**ACTIVITY**
Wherever a line of the data contains "right", copy that line.

* * *

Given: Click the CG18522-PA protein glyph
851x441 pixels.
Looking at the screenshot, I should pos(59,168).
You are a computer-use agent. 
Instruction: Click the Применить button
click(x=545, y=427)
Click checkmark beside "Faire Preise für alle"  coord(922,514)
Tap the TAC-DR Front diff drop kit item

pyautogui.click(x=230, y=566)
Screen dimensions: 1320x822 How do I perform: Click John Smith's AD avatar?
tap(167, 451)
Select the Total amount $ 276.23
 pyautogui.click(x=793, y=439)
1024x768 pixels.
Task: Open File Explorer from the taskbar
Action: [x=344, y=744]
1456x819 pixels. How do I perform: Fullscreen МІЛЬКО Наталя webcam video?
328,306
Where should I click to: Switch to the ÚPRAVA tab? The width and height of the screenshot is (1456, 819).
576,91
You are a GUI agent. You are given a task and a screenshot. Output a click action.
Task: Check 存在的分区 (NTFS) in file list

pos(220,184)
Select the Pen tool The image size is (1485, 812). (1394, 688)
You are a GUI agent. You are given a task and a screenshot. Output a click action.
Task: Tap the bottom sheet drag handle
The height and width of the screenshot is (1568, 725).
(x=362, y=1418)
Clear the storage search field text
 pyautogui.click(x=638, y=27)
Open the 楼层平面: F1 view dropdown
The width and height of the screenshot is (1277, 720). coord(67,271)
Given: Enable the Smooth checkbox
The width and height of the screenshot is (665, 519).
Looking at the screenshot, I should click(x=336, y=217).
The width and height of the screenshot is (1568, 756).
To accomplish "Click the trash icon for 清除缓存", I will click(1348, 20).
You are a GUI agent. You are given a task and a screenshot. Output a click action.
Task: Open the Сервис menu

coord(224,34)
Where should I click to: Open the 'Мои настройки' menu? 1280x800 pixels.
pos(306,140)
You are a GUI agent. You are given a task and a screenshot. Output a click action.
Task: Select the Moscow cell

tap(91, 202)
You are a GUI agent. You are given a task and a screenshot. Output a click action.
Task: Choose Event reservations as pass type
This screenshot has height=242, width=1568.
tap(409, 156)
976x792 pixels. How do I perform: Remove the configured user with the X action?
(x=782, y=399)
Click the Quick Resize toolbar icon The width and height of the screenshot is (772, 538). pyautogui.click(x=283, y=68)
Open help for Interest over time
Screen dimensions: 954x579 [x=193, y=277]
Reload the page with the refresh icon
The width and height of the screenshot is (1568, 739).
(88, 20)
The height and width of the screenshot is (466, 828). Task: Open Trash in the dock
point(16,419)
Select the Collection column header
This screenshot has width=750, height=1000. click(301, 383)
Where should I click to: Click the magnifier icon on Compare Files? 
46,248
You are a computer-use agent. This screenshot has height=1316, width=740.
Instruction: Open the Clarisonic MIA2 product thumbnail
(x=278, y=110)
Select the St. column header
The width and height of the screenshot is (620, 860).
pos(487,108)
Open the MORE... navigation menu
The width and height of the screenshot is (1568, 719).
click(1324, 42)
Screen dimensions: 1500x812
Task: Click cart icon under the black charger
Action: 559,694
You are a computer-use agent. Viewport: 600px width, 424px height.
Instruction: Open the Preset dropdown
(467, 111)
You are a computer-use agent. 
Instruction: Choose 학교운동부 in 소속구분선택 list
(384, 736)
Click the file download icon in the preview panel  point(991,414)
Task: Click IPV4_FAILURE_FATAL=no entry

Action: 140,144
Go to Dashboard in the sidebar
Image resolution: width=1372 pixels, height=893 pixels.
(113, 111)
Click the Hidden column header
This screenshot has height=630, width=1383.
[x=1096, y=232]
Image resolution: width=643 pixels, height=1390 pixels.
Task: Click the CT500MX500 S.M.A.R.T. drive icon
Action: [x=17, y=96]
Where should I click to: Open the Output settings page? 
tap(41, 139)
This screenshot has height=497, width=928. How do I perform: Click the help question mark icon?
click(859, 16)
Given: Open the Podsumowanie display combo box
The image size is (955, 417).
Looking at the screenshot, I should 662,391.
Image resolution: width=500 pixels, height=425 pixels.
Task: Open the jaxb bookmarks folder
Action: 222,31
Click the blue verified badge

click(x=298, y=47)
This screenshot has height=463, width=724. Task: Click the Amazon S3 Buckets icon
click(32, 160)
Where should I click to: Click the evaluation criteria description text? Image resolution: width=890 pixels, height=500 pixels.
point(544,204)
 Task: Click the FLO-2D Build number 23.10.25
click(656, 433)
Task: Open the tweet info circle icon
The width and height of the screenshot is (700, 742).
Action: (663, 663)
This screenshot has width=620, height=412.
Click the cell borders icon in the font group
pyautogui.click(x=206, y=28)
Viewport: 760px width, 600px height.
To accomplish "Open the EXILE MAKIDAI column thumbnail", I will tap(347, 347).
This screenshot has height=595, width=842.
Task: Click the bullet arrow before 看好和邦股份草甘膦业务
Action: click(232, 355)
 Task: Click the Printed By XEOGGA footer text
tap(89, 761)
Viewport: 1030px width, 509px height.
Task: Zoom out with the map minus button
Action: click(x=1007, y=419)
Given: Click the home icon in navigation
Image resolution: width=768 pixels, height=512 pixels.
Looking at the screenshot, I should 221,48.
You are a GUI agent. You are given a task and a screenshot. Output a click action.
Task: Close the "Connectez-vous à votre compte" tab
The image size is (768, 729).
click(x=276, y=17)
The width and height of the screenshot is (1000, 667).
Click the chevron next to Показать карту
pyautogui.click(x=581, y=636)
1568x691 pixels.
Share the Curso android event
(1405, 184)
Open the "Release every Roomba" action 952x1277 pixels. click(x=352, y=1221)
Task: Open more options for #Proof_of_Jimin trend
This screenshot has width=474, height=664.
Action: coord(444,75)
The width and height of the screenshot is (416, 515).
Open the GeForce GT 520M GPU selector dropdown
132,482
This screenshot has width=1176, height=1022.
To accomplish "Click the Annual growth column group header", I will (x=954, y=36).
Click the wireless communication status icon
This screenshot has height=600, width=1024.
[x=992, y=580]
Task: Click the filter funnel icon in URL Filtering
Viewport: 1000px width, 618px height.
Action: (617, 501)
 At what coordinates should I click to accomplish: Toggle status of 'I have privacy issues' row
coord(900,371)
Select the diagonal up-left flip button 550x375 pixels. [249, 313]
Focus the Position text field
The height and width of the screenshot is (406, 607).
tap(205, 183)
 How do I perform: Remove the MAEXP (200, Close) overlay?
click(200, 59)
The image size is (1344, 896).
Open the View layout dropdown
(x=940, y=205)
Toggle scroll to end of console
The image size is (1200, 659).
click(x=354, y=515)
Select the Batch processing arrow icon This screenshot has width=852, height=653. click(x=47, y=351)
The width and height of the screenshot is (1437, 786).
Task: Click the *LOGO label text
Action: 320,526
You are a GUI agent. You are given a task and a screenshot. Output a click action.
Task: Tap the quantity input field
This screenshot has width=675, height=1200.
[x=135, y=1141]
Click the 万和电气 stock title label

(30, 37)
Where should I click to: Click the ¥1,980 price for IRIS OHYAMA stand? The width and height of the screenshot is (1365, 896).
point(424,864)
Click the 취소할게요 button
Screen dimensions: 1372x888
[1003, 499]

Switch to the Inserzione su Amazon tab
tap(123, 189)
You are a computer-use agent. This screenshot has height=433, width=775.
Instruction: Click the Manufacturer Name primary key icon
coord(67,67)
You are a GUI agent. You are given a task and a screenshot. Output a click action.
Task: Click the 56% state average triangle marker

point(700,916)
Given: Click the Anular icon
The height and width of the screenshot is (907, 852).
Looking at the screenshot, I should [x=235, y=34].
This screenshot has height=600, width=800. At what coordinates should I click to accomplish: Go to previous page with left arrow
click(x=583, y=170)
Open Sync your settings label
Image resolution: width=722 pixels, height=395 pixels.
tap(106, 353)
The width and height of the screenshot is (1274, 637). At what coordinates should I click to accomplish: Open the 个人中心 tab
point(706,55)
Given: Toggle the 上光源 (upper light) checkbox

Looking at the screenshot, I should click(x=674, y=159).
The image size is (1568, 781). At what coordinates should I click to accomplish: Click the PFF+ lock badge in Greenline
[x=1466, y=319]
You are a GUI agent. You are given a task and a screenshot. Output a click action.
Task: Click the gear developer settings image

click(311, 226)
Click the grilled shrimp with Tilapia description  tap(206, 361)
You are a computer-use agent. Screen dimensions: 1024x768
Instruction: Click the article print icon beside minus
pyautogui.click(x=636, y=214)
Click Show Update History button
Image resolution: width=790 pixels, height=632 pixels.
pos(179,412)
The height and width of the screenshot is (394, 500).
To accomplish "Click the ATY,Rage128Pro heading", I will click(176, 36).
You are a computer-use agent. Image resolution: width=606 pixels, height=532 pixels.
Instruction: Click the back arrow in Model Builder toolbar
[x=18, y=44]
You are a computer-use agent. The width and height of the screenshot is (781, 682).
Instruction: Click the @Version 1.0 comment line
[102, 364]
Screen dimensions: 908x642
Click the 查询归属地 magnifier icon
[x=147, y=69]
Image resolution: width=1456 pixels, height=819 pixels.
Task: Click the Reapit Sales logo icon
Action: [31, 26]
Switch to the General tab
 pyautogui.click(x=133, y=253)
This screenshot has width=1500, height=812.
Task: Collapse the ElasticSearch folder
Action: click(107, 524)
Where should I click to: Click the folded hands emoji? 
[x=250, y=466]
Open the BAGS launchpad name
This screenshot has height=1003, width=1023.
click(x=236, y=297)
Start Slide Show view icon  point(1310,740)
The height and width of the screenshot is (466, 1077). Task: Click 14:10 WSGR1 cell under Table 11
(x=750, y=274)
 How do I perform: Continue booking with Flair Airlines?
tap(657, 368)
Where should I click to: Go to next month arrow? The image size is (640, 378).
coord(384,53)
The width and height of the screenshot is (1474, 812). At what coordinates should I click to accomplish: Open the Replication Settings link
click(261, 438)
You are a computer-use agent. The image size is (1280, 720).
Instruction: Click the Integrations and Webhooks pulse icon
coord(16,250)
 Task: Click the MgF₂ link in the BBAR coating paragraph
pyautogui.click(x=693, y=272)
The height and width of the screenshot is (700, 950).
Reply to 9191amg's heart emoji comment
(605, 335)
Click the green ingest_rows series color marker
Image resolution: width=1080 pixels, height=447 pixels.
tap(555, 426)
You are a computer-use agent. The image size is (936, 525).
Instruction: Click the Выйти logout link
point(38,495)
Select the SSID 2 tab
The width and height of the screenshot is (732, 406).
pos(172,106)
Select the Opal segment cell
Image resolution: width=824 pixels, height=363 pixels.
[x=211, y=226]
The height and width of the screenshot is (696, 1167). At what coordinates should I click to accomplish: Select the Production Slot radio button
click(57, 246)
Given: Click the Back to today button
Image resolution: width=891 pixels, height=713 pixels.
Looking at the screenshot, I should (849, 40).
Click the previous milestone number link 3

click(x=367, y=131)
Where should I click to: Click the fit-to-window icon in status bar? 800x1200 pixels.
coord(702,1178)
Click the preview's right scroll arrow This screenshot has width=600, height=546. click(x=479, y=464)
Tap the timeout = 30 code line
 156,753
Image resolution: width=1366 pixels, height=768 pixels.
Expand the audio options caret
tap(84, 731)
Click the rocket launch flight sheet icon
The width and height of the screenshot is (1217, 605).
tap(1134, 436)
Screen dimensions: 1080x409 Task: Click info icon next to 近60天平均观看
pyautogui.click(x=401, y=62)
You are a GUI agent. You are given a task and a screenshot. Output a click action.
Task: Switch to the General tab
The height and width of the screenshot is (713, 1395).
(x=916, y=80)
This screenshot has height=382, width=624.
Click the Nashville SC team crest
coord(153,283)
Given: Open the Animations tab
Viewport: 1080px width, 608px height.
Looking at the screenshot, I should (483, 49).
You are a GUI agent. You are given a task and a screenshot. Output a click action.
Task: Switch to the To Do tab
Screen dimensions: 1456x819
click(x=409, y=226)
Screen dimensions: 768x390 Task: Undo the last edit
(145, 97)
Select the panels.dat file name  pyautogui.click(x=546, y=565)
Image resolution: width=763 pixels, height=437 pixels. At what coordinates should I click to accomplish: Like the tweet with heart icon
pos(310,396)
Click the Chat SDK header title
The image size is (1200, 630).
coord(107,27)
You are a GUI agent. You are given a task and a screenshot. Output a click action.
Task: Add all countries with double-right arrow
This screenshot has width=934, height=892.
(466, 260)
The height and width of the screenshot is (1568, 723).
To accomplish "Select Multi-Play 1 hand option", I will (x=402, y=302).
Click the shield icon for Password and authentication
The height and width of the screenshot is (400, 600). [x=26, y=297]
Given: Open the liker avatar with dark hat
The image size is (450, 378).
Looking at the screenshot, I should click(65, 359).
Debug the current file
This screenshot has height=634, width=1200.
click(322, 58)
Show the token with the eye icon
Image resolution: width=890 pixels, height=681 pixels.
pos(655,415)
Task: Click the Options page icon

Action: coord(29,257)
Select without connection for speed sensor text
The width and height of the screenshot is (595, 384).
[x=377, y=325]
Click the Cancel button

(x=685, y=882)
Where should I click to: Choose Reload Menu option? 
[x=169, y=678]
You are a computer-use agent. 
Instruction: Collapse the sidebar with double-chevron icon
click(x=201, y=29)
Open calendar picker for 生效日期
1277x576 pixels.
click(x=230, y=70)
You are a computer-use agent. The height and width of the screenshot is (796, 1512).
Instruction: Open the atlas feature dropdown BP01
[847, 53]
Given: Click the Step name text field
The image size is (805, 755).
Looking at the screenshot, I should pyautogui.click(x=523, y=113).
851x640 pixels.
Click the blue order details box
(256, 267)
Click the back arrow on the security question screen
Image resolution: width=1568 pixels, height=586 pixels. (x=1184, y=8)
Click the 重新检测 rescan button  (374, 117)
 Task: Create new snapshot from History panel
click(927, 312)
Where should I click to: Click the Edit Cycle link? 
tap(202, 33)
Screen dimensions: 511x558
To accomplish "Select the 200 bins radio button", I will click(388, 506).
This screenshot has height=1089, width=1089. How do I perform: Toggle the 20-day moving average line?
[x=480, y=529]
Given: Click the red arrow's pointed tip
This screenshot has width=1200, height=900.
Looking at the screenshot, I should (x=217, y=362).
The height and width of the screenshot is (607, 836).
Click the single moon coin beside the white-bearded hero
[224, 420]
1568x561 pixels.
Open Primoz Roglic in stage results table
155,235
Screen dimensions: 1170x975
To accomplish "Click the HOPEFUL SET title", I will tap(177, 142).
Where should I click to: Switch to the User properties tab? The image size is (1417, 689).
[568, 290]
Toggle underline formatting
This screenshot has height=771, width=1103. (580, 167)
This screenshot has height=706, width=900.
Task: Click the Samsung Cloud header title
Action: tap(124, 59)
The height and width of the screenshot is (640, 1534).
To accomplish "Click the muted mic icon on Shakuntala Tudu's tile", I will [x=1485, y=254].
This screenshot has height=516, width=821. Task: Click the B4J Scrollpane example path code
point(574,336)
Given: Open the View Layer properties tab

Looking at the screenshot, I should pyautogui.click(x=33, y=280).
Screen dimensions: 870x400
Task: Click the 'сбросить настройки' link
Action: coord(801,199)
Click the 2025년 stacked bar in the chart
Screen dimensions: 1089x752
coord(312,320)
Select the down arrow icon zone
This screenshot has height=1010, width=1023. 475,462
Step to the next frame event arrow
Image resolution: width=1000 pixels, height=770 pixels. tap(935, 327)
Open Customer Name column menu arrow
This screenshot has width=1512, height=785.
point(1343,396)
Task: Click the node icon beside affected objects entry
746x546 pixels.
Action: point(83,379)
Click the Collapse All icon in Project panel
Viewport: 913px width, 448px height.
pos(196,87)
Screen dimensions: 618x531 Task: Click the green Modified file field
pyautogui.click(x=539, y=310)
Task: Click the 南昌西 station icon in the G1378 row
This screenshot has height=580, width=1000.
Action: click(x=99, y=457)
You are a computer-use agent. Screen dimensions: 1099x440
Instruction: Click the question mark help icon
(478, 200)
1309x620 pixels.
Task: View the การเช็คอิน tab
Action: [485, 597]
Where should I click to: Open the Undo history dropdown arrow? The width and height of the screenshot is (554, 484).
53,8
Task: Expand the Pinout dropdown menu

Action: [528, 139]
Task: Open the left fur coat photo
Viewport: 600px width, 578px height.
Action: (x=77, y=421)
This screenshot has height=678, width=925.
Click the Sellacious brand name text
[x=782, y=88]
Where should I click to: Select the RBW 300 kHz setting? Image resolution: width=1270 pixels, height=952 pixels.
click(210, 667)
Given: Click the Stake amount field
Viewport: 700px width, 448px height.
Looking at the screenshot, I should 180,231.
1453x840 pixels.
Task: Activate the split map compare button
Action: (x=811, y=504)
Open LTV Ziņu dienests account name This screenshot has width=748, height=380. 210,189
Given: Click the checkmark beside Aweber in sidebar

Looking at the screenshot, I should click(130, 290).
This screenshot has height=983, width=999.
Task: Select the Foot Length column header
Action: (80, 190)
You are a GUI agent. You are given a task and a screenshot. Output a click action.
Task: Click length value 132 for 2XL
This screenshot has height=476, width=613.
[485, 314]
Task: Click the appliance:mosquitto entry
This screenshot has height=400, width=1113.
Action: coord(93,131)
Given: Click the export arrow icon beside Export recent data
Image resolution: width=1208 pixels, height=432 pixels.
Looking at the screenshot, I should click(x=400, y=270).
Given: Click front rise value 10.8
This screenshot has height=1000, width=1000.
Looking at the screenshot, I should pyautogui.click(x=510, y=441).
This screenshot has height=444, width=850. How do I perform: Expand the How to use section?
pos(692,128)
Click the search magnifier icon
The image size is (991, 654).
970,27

* * *

**EXERCISE SOLUTION**
Click the preview's right scroll arrow This screenshot has width=600, height=546. click(x=479, y=464)
Task: Add all countries with double-right arrow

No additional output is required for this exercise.